1. Nach dem Inhalt der Akten, insbesondere nach dem Absendevermerk auf der Aktenverfügung des Berichterstatters, ist der erkennende Senat der Überzeugung, daß das Urteil am 10. Juli 1975 an den Kläger abgesandt wurde. Da dieser es abgelehnt hat, einen inländischen Zustellungsbevollmächtigten zu bestellen, galt das Urteil mit der Aufgabe zur Post als zugestellt. Ob der Kläger es erhalten hat, ist für die Wirksamkeit der Zustellung unerheblich (§ 53 Abs. 3 FGO).
2. Jedoch ist die Rechtsmittelfrist im Streitfall durch die Zustellung des Urteils nicht in Lauf gesetzt worden.
Ist - wie hier - im Fall der Anfechtungsklage der Verwaltungsakt schriftlich ergangen, so beginnt die Frist für die Einlegung der Revision nur, wenn der Berechtigte über die Revision und das Gericht, bei dem sie einzulegen ist, dessen Sitz und die einzuhaltende Frist schriftlich belehrt worden ist (§ 55 Abs. 1 Satz 1 und 2 FGO). Den Akten des FG kann nicht entnommen werden, ob das dem Kläger am 10. Juli 1975 zugestellte Urteil eine Rechtsmittelbelehrung enthalten hat und - falls dies zutrifft - ob diese Rechtsmittelbelehrung richtig war. Obwohl die Rechtsmittelbelehrung Teil des Urteils ist (§ 105 Abs. 2 Nr. 6 FGO), ist sie im Streitfall nicht erkennbar in die Willensbildung der mitwirkenden Richter einbezogen worden. Die Rechtsmittelbelehrung hätte als Teil des Urteils durch die Unterschrift der am Urteil mitwirkenden Richter gedeckt sein müssen (§ 105 Abs. 1 Satz 2 FGO). Der Hinweis auf eine Beilage, deren Inhalt vom Revisionsgericht zudem nicht nachgeprüft werden kann, erlaubt nicht den Schluß, eine Prozeßpartei sei über die Möglichkeit des von ihr einzulegenden Rechtsmittels richtig belehrt worden.
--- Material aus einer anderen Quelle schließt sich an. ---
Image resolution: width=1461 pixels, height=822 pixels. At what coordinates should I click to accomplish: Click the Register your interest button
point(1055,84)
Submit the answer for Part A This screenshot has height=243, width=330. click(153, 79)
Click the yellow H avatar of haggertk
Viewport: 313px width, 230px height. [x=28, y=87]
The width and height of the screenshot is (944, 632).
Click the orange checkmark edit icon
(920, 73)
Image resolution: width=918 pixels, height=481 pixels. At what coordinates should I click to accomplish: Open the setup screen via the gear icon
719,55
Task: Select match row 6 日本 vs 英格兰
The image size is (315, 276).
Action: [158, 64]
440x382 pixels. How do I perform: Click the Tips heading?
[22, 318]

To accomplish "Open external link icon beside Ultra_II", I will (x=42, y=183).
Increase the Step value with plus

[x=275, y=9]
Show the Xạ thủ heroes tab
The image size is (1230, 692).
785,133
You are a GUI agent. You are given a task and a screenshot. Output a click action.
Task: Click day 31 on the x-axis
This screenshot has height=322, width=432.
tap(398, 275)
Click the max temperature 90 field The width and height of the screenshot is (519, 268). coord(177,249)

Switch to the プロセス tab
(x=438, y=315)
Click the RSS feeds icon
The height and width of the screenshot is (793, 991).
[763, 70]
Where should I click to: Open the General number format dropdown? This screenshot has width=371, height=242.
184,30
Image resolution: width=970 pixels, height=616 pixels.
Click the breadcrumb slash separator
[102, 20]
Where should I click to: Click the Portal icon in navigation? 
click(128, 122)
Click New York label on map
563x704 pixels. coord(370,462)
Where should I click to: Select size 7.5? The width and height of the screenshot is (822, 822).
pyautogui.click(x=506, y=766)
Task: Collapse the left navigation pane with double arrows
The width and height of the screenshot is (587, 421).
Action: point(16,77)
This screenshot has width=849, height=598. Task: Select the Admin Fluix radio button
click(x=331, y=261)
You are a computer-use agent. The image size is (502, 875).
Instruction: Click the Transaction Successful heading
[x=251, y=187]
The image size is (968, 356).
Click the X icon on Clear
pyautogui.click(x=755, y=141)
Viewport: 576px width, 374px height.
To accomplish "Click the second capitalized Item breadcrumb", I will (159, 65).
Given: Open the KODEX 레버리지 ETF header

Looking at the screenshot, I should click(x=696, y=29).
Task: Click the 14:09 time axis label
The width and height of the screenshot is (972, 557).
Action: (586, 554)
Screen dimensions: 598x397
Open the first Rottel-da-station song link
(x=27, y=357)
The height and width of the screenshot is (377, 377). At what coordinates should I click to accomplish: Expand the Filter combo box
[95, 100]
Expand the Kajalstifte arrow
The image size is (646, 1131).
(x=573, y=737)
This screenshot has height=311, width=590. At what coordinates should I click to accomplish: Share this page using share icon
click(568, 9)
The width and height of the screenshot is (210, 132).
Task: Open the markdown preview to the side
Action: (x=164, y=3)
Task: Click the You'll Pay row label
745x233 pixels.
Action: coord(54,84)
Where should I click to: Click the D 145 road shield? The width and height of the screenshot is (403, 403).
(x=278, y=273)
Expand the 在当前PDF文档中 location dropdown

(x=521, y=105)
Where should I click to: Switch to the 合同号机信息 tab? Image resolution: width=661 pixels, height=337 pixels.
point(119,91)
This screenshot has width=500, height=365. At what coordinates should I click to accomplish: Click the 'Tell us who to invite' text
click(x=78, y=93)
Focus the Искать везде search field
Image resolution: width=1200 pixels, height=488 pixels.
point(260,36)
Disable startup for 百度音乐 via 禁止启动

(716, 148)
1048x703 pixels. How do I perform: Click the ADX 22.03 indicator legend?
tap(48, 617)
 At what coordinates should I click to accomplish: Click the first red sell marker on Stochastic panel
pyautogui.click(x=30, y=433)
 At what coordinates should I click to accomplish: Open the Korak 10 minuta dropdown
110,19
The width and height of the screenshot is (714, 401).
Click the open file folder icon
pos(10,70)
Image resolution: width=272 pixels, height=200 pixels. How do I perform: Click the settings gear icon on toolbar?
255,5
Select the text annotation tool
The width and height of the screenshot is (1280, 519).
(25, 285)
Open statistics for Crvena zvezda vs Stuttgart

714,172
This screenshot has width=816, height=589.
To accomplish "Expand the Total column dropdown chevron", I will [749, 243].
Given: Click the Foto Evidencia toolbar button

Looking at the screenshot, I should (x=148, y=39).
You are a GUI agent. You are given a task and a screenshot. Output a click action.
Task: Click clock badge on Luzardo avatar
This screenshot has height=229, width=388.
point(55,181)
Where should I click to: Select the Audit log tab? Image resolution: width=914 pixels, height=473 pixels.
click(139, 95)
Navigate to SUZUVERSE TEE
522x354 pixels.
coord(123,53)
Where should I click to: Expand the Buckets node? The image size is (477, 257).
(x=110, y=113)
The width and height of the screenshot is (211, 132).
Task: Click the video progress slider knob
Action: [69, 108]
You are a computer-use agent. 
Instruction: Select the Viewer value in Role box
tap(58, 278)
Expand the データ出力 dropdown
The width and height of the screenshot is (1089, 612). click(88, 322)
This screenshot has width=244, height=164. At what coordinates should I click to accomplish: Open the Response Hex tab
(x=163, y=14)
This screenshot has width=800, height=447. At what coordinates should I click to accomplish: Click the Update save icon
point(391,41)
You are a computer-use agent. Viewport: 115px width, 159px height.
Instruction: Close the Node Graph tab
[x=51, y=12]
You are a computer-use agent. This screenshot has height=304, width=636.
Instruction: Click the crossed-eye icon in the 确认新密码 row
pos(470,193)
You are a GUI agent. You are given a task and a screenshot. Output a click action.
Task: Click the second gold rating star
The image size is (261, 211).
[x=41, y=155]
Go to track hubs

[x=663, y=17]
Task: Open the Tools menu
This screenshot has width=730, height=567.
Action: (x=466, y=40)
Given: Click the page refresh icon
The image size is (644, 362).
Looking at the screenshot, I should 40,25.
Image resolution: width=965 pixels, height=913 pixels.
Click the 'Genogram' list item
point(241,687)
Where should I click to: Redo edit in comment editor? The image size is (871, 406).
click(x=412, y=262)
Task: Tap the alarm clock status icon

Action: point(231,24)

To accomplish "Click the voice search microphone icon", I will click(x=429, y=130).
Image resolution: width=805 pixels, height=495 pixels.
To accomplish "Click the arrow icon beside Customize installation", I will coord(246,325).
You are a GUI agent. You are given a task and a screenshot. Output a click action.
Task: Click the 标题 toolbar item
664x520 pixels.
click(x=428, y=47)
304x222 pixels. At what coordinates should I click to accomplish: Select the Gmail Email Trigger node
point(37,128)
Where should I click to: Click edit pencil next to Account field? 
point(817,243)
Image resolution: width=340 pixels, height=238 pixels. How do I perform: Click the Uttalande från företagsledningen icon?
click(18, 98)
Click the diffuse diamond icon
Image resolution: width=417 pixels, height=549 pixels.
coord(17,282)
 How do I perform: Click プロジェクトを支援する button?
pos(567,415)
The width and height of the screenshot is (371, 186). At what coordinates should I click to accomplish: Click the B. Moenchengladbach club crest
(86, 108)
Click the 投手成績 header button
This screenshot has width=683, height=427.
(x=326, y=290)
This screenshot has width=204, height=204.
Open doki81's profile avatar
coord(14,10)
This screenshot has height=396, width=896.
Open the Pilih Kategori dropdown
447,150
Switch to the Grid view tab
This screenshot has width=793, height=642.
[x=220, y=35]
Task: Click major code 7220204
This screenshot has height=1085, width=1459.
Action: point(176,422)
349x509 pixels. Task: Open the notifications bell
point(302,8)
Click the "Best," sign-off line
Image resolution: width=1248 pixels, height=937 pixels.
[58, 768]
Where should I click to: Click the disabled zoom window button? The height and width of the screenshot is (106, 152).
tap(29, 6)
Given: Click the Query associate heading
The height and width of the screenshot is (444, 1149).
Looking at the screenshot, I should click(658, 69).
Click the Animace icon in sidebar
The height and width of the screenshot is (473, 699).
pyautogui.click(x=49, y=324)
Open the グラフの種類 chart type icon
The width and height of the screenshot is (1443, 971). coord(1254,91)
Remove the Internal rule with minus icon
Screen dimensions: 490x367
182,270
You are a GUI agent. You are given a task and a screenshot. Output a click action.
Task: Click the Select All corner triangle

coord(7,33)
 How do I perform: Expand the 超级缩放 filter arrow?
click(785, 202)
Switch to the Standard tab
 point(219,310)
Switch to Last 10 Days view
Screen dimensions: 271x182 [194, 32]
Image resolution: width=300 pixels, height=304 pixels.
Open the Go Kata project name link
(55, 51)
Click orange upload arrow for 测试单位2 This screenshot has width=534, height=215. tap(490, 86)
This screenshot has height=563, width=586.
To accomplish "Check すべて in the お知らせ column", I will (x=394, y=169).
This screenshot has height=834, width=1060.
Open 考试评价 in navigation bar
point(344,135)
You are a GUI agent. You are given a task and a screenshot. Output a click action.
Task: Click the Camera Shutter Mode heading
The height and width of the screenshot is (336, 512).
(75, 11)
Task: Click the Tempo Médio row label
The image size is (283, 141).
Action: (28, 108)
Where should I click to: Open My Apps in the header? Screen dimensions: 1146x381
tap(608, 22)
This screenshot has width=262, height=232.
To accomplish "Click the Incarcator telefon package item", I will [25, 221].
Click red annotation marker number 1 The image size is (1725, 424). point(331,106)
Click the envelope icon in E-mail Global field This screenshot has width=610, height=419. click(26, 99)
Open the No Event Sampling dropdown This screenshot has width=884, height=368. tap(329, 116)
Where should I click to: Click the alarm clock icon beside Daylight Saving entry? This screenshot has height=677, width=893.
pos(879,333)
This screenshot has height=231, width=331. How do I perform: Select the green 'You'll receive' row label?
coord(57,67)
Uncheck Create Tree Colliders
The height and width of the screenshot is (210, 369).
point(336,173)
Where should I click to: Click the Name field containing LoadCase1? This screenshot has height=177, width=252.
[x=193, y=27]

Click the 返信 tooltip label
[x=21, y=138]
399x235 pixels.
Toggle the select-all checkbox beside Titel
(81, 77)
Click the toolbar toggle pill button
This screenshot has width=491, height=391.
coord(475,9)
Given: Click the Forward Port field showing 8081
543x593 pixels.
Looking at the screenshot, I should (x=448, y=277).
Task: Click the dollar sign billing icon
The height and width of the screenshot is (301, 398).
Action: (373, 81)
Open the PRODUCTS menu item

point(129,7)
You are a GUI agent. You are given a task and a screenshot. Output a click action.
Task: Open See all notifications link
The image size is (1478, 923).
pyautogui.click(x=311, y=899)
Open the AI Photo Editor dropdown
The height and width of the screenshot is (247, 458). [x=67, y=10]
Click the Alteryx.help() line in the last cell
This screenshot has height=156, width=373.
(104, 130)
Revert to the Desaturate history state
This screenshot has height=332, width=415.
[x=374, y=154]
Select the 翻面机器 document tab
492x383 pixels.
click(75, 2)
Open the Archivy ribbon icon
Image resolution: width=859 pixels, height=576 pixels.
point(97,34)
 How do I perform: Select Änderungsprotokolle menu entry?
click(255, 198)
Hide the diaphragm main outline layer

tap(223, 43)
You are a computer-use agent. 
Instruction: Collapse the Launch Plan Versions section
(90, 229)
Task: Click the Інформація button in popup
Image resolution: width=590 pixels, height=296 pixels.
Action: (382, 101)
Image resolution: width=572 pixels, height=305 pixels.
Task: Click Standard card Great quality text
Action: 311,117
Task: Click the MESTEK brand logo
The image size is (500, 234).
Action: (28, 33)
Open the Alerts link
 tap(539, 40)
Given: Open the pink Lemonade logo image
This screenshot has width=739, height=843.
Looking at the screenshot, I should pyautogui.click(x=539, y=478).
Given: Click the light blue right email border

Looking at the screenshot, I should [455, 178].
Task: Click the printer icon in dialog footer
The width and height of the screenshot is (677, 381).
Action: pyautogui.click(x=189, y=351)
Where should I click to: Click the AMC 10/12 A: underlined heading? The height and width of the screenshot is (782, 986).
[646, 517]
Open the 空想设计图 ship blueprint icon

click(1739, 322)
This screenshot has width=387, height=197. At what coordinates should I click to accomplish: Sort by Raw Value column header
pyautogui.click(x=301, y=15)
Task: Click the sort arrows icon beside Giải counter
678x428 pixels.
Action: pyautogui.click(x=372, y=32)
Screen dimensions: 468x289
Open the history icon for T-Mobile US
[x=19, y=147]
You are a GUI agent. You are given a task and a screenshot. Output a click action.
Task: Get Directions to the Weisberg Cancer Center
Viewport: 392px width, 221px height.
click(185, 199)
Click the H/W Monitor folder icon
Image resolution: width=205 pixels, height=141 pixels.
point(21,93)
Dies gilt im Streitfall um so mehr, als die Rechtsmittelbelehrung, die der dem BFH vorgelegten Abschrift des finanzgerichtlichen Urteils beigefügt ist, insofern falsch ist, als zur Zeit der Zustellung des Urteils das BFH-EntlastG noch nicht in Kraft war und ein Vertretungszwang in Verfahren vor dem BFH noch nicht bestanden hat.
Läßt sich danach eine ordnungsgemäße Rechtsmittelbelehrung des Klägers durch das FG nicht sicher feststellen, so muß zugunsten des Klägers davon ausgegangen werden, daß die Revisionsfrist und die Revisionsbegründungsfrist nicht in Lauf gesetzt worden sind. Die Einlegung der Revision ist daher jedenfalls innerhalb eines Jahres seit Bekanntgabe des Urteils zulässig. Diese Frist hat der Kläger im Streitfall gewahrt. Denn er hat das von ihm als "Berufung" bezeichnete Rechtsmittel, das bei sinngemäßer Auslegung als Revision zu deuten ist,. am 13. November 1975 eingelegt.
Gemäß §§ 121, 97 FGO entscheidet der Senat über die Rechtzeitigkeit die Revisionseinlegung durch Zwischenurteil. Nach §§ 121, 90 Abs. 3 FGO hält es der Senat für zweckmäßig, zunächst einen Vorbescheid zu erlassen (vgl. BFH-Urteil vom 16. Dezember 1971 I R 212/71, BFHE 104, 493, BStBl II 1972, 425).
Die Kostenentscheidung bleibt dem Endurteil vorbehalten.